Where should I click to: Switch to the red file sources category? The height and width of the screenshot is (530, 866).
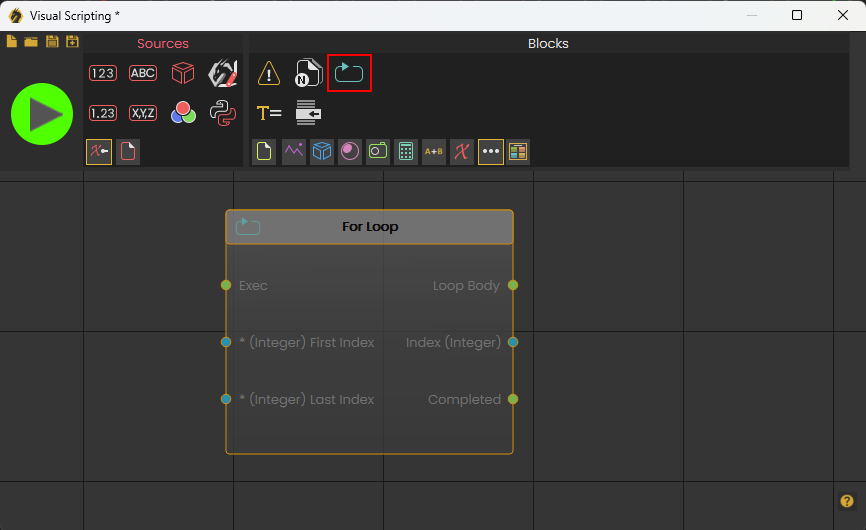tap(128, 152)
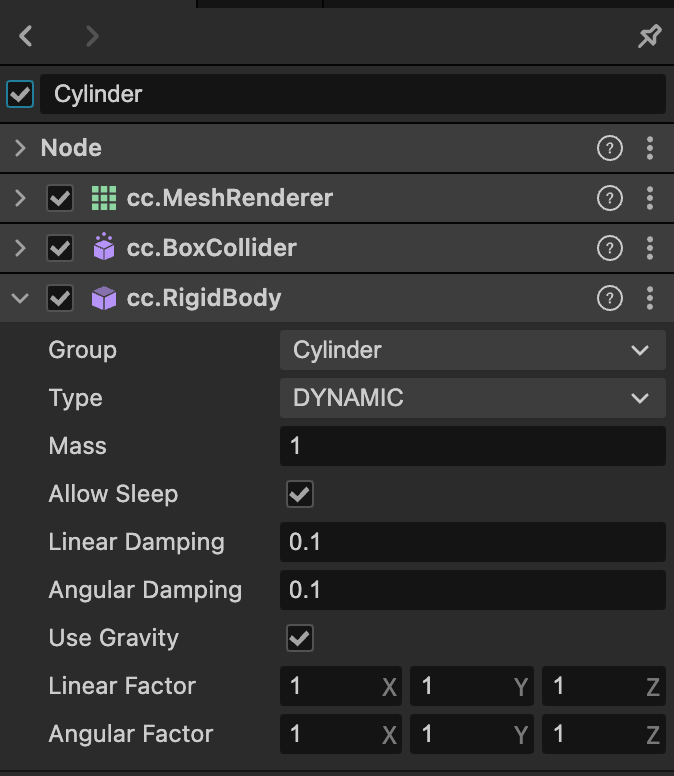Screen dimensions: 674x776
Task: Open help for cc.BoxCollider component
Action: click(609, 248)
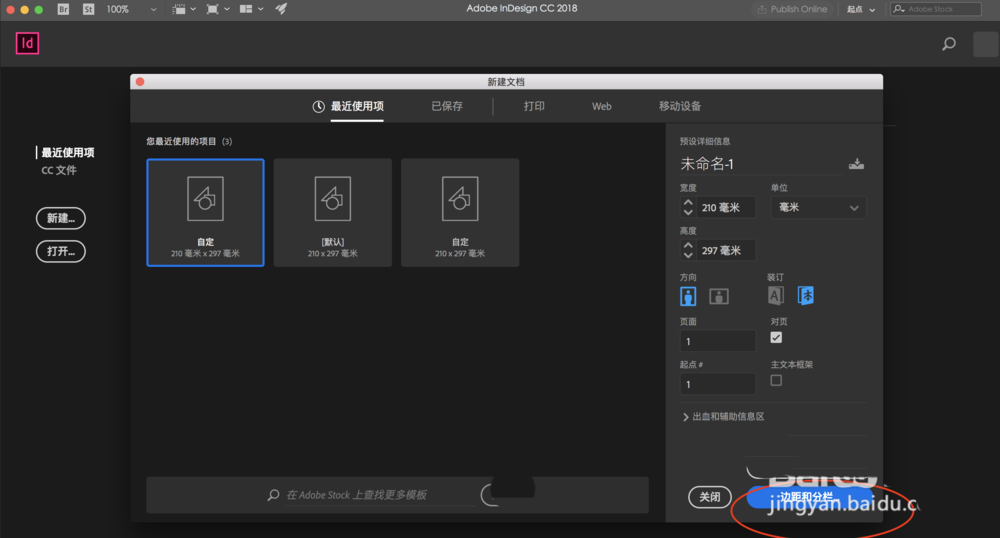The image size is (1000, 538).
Task: Click the 宽度 width stepper arrows
Action: 688,208
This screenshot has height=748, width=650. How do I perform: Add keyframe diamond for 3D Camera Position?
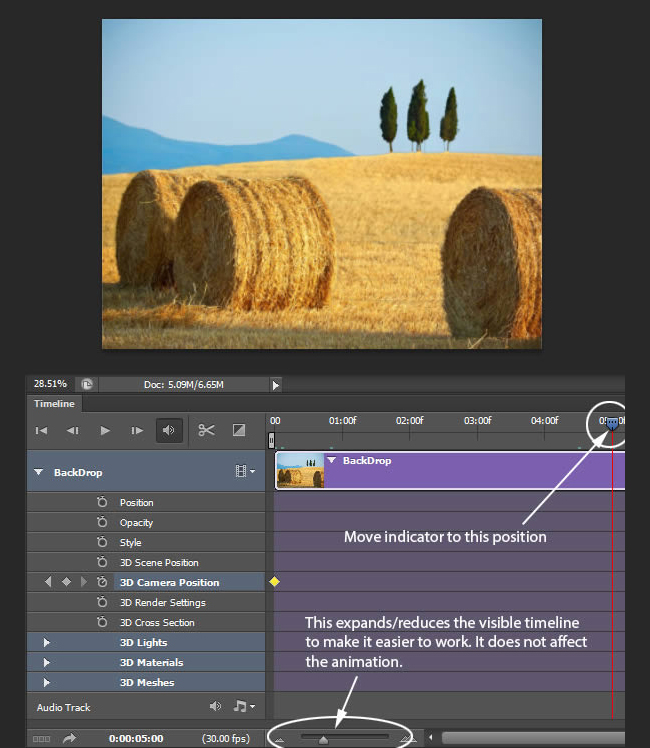(66, 582)
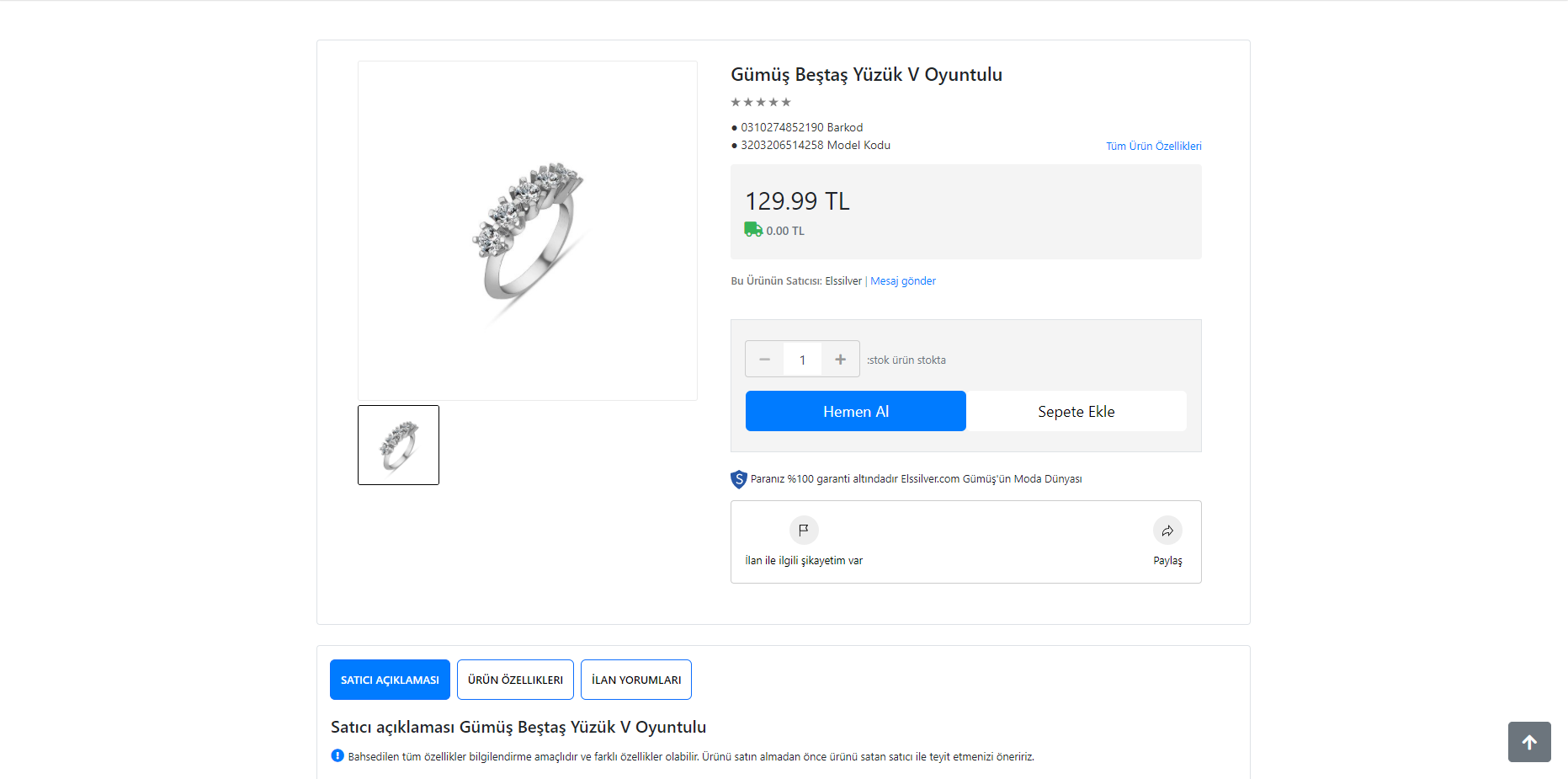Open the Tüm Ürün Özellikleri link
Image resolution: width=1568 pixels, height=779 pixels.
click(x=1154, y=146)
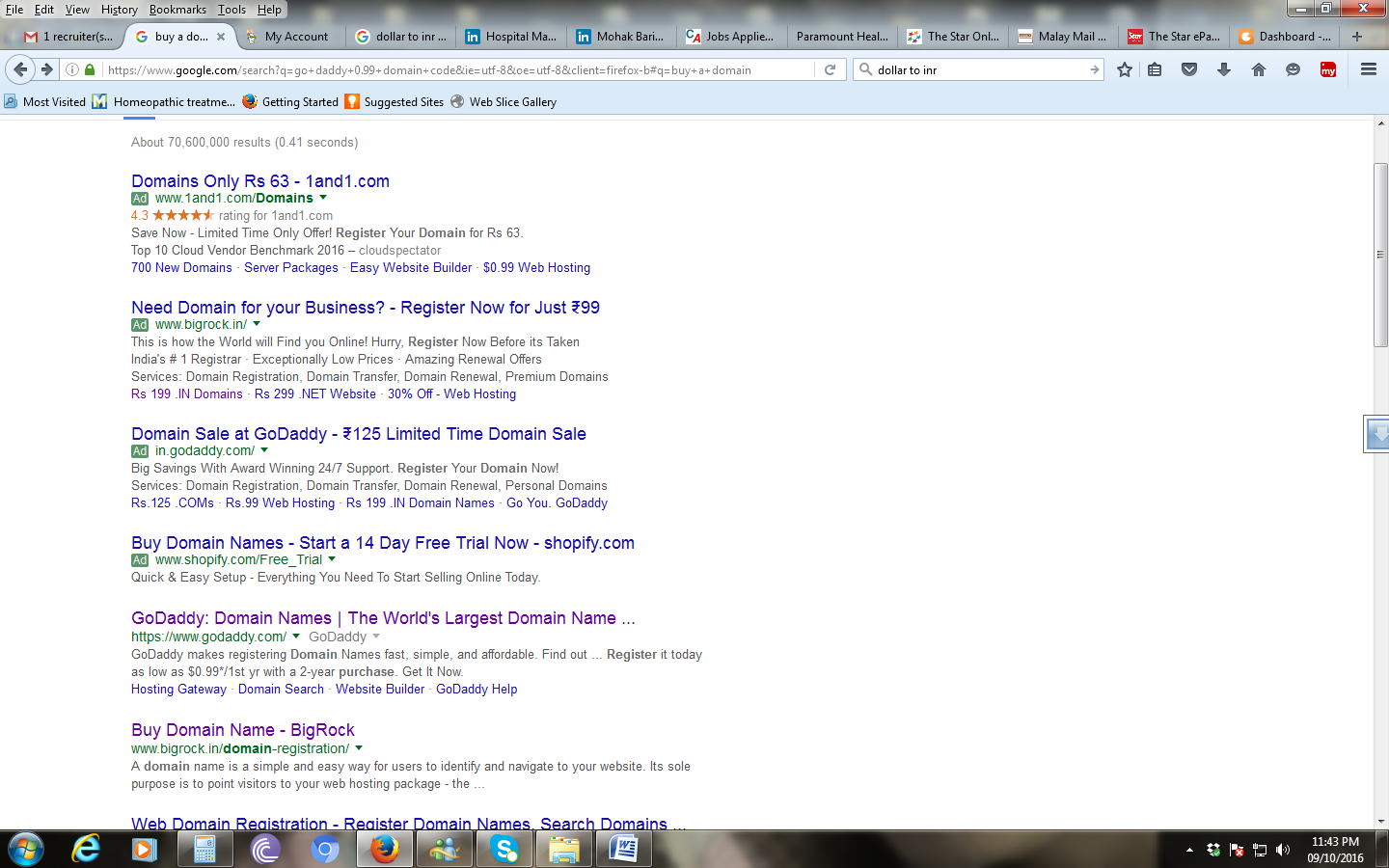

○ ○ ○ ○ ○

Action item
Extract, word for word, every line from the one holding "This screenshot has" through the closing line of the data above. Do not include any pictures.

Written response
This screenshot has height=748, width=650. How do I perform: Add keyframe diamond for 3D Camera Position?
(66, 582)
Open the Tüm Ürün Özellikleri link
Image resolution: width=1568 pixels, height=779 pixels.
click(x=1154, y=146)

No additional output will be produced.